- **The problem**
Copy the data exactly from the line that contains "Abrir en la app (112, 316)" through the line that contains "RICETTE (926, 65)", keeping both end lines and leaving out everything else.

[[ Records to use open ]]

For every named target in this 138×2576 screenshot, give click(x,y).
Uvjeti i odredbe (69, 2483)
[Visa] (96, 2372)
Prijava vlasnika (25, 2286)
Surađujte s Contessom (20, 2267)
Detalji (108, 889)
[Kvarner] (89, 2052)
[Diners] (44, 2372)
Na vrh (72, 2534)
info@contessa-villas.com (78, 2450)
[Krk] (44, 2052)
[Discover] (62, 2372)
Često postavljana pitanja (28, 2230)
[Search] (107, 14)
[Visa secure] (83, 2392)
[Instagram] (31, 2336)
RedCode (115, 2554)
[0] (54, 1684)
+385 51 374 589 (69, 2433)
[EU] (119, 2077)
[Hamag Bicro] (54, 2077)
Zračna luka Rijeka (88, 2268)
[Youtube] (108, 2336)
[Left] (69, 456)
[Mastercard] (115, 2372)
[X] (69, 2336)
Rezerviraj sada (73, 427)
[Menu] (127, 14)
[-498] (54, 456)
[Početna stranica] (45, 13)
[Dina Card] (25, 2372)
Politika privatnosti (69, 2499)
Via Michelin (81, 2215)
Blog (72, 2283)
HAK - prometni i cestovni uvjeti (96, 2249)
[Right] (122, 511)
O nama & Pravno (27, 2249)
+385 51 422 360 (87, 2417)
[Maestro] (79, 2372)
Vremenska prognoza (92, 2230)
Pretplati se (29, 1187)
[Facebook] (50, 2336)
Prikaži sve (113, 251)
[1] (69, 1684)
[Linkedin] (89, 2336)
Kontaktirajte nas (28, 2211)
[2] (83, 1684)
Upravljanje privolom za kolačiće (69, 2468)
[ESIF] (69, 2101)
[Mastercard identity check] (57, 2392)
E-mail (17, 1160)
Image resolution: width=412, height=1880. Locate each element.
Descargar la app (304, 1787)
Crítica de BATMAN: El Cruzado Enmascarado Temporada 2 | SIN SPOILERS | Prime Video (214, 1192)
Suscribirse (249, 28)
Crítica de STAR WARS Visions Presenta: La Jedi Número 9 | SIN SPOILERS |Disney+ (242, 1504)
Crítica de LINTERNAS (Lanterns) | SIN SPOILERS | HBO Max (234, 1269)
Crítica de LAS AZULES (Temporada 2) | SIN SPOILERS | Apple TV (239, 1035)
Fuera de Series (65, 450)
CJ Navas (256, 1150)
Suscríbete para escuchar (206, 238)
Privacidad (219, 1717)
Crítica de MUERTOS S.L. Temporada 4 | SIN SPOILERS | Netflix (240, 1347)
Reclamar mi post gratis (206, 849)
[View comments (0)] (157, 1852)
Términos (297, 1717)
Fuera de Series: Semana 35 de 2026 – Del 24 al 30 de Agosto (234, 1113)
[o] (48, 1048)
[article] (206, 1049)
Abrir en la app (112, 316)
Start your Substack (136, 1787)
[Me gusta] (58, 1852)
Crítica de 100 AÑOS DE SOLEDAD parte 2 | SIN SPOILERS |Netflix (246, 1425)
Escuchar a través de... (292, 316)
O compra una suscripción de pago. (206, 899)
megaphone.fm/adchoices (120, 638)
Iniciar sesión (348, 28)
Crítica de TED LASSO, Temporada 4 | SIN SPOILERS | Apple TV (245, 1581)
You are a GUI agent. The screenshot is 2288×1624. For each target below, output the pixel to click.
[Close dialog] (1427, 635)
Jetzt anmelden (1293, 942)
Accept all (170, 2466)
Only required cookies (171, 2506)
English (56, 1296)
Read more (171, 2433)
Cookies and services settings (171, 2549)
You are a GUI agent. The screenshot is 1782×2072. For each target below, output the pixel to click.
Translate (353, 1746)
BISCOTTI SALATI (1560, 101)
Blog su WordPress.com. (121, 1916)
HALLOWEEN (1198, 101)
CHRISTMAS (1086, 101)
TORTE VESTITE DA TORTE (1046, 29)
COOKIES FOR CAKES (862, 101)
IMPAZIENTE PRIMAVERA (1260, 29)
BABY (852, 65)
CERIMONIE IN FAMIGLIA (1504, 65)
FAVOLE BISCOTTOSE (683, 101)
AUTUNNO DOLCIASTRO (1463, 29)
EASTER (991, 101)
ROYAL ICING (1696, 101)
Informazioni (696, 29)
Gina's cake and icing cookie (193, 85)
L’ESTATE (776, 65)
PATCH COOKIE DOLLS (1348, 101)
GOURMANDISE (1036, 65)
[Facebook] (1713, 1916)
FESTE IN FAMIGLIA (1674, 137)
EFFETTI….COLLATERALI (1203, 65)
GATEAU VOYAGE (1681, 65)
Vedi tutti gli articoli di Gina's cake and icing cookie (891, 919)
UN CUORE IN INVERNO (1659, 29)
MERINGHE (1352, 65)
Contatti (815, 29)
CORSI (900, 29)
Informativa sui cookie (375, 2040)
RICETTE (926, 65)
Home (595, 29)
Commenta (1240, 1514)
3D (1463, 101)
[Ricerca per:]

[[ Records to use closed ]]

- **Task solution**
Abrir en la app (112, 316)
Start your Substack (136, 1787)
[Me gusta] (58, 1852)
Crítica de 100 AÑOS DE SOLEDAD parte 2 | SIN SPOILERS |Netflix (246, 1425)
Escuchar a través de... (292, 316)
O compra una suscripción de pago. (206, 899)
megaphone.fm/adchoices (120, 638)
Iniciar sesión (348, 28)
Crítica de TED LASSO, Temporada 4 | SIN SPOILERS | Apple TV (245, 1581)
You are a GUI agent. The screenshot is 2288×1624. For each target below, output the pixel to click.
[Close dialog] (1427, 635)
Jetzt anmelden (1293, 942)
Accept all (170, 2466)
Only required cookies (171, 2506)
English (56, 1296)
Read more (171, 2433)
Cookies and services settings (171, 2549)
You are a GUI agent. The screenshot is 1782×2072. For each target below, output the pixel to click.
Translate (353, 1746)
BISCOTTI SALATI (1560, 101)
Blog su WordPress.com. (121, 1916)
HALLOWEEN (1198, 101)
CHRISTMAS (1086, 101)
TORTE VESTITE DA TORTE (1046, 29)
COOKIES FOR CAKES (862, 101)
IMPAZIENTE PRIMAVERA (1260, 29)
BABY (852, 65)
CERIMONIE IN FAMIGLIA (1504, 65)
FAVOLE BISCOTTOSE (683, 101)
AUTUNNO DOLCIASTRO (1463, 29)
EASTER (991, 101)
ROYAL ICING (1696, 101)
Informazioni (696, 29)
Gina's cake and icing cookie (193, 85)
L’ESTATE (776, 65)
PATCH COOKIE DOLLS (1348, 101)
GOURMANDISE (1036, 65)
[Facebook] (1713, 1916)
FESTE IN FAMIGLIA (1674, 137)
EFFETTI….COLLATERALI (1203, 65)
GATEAU VOYAGE (1681, 65)
Vedi tutti gli articoli di Gina's cake and icing cookie (891, 919)
UN CUORE IN INVERNO (1659, 29)
MERINGHE (1352, 65)
Contatti (815, 29)
CORSI (900, 29)
Informativa sui cookie (375, 2040)
RICETTE (926, 65)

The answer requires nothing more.